### [WIERSZE]
◇ ◇ ◇ ◇ ◇

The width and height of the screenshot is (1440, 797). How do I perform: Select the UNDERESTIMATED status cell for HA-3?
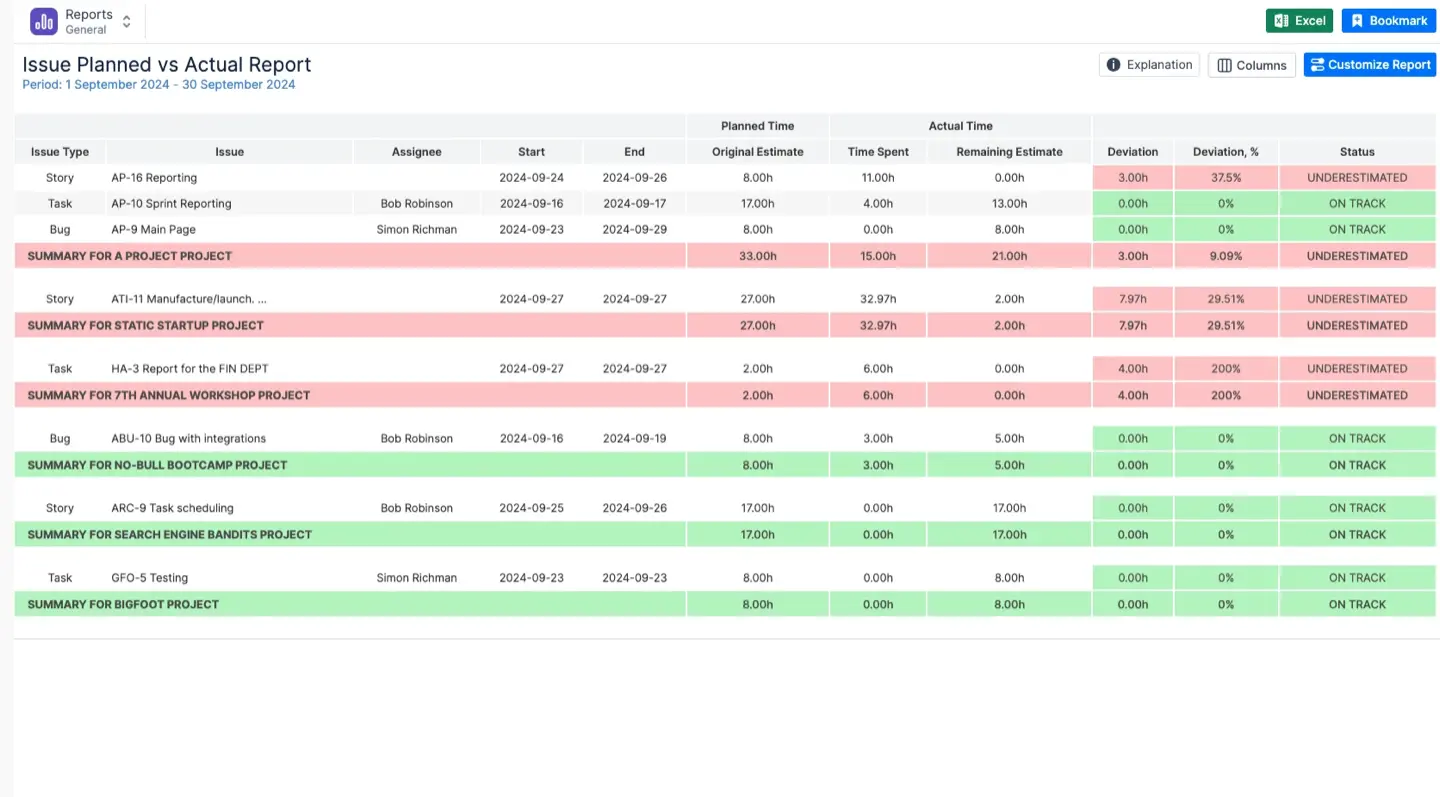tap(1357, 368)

◇ ◇ ◇ ◇ ◇

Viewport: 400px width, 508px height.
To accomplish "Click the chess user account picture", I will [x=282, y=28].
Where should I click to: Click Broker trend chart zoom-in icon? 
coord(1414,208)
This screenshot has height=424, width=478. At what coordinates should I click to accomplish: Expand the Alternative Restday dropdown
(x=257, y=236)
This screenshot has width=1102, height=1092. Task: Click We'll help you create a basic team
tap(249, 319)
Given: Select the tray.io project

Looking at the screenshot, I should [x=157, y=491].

◇ ◇ ◇ ◇ ◇

### [CO TRZEBA ZROBIĆ]
Przepisz bez żadnych zmian wiersze od tego, który zawiera "This screenshot has width=1102, height=1092.", do tego, który zawiera "Looking at the", włącznie z nimi.

### [ODPOWIEDŹ PISEMNA]
This screenshot has width=1102, height=1092. Task: Click We'll help you create a basic team
tap(249, 319)
Given: Select the tray.io project

Looking at the screenshot, I should [x=157, y=491].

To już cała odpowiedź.